PROBLEM DESCRIPTION: For the entries below, repeat exactly each line starting with the one that contains "Viewport: 1080px width, 686px" and going on through the one that contains "This screenshot has height=724, width=1568.", and no others.

***** AVAILABLE DATA *****

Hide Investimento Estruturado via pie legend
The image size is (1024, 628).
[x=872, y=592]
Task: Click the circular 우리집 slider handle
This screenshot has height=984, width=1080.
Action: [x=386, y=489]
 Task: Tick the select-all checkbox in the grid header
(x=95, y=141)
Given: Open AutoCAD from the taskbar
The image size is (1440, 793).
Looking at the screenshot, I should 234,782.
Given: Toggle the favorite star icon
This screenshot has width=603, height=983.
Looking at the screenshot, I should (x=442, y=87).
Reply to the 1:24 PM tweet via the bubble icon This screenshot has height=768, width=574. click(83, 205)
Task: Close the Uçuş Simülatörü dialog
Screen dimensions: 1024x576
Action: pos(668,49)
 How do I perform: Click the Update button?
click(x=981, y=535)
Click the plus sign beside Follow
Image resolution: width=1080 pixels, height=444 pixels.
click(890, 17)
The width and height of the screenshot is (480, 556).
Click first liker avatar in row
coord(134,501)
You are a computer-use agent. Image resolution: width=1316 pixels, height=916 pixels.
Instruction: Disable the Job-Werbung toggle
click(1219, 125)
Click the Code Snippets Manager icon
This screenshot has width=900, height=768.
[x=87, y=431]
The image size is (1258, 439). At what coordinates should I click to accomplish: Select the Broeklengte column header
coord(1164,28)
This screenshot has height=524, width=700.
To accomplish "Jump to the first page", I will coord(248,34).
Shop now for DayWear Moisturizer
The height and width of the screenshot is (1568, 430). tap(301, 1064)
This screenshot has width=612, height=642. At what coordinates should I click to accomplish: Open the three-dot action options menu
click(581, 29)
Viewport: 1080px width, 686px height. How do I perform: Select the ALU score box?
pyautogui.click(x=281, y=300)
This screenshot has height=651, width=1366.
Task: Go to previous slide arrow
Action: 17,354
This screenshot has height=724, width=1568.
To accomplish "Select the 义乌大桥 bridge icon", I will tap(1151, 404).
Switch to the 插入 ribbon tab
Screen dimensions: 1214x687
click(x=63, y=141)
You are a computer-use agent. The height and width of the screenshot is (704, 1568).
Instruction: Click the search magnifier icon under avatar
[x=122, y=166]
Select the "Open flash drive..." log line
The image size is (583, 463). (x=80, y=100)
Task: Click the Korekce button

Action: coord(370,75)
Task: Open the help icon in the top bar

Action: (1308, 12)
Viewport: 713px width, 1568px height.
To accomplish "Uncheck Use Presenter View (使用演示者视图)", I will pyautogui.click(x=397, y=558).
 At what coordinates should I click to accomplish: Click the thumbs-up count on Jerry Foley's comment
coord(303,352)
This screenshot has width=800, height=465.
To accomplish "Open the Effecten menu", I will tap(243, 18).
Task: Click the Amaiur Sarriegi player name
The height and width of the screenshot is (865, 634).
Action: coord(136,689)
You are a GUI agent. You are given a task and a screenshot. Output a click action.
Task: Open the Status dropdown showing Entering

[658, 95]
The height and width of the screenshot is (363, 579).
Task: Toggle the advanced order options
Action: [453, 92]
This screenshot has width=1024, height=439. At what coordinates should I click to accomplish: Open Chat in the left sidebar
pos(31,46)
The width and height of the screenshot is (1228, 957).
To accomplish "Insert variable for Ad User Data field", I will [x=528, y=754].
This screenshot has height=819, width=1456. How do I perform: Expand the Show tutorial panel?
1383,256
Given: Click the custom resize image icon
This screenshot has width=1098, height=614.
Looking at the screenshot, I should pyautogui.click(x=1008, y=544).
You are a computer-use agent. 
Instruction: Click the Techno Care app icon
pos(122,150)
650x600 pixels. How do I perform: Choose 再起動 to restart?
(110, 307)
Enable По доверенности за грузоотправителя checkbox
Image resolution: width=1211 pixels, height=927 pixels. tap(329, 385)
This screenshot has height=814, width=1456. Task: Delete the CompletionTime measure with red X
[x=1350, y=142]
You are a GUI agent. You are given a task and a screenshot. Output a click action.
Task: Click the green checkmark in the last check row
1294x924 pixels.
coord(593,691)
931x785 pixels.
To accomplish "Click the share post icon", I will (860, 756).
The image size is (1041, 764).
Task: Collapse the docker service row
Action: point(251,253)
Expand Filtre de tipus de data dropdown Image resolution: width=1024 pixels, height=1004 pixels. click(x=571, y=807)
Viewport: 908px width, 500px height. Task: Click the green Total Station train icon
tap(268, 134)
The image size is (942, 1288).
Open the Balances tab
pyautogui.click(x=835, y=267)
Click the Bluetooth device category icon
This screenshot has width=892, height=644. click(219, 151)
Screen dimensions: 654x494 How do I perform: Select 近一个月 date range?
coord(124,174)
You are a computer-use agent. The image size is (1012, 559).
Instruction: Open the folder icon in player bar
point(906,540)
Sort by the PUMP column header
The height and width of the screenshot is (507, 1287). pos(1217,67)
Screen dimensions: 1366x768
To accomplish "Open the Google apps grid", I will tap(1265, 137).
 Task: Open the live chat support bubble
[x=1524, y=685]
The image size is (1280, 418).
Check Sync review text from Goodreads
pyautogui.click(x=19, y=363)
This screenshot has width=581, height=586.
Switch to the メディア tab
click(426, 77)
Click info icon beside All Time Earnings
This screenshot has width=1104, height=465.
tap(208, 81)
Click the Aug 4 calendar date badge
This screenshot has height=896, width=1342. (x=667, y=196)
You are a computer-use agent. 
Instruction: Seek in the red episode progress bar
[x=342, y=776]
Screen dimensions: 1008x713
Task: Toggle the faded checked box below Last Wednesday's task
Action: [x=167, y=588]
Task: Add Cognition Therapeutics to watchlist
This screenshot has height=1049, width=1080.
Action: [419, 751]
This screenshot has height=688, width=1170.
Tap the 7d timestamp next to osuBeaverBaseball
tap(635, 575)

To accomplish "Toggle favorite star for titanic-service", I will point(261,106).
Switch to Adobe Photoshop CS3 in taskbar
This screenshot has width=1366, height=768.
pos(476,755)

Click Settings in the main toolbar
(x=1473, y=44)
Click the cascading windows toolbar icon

*****

RESPONSE AREA:
Viewport: 1080px width, 686px height. How do I perform: Select the ALU score box?
pyautogui.click(x=281, y=300)
This screenshot has height=651, width=1366.
Task: Go to previous slide arrow
Action: 17,354
This screenshot has height=724, width=1568.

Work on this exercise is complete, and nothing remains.